WHAT IS BEING ASKED: Beginning at the line that contains "Given: Click the 客户编号 header cell", write out every line down to the end of the records, with both ends kept and nothing added.

[Opening MATERIAL PROVIDED section]

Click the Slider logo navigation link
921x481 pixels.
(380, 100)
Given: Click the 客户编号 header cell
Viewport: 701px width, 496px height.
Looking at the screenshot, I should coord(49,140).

[Closing MATERIAL PROVIDED section]

SOLUTION FOR THIS EXERCISE:
Given: Click the 客户编号 header cell
Viewport: 701px width, 496px height.
Looking at the screenshot, I should coord(49,140).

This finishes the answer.